In most cases, your usage of LLMs will be simple and straightforward. You'll mostly be writing sequential code, iterating on prompts, and improving the quality and predictability of your output. The majority of tasks can be achieved with simple code and a relatively small collection of external packages.

Even if using agents, it's unlikely you'll be doing much beyond simple agent to agent communication in a predetermined sequential flow with business logic for handling agent state and their responses. You don't need a framework to implement this.

While the Agents space is rapidly evolving with exciting possibilities and interesting use cases, we recommend keeping things simple for now while agent usage patterns solidify.

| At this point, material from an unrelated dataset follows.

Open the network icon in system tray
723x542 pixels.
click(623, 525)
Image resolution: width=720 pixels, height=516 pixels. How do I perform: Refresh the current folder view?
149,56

Staying fast and lean with building blocks

Presuming you're not shipping rubbish code to production, the speed at which a team can innovate and iterate is the most important metric for success. A lot of development in the AI space is driven by experimentation and prototyping.

But frameworks are typically designed for enforcing structure based on well-established patterns of usage - something LLM-powered applications don't yet have. Having to translate new ideas into framework-specific code, limits your speed of iteration.

A building blocks approach prefers simple low-level code with carefully selected external packages, keeping your architecture lean so developers can devote their attention to the problem they're trying to solve.

A building block being something simple you feel is comprehensively understood and unlikely to change. For example, a vector database. It's a known type of modular component with a baseline set of features so it can easily be swapped out and replaced. Your codebase needs to be lean and adaptable to maximize your learning speed and the value you get from each iteration cycle.

. . .

I hope I thoughtfully and fairly described our challenges with LangChain and why moving away from frameworks altogether has been hugely beneficial for our team.

Our current strategy of using modular building blocks with minimal abstractions allows us to now develop more quickly and with less friction.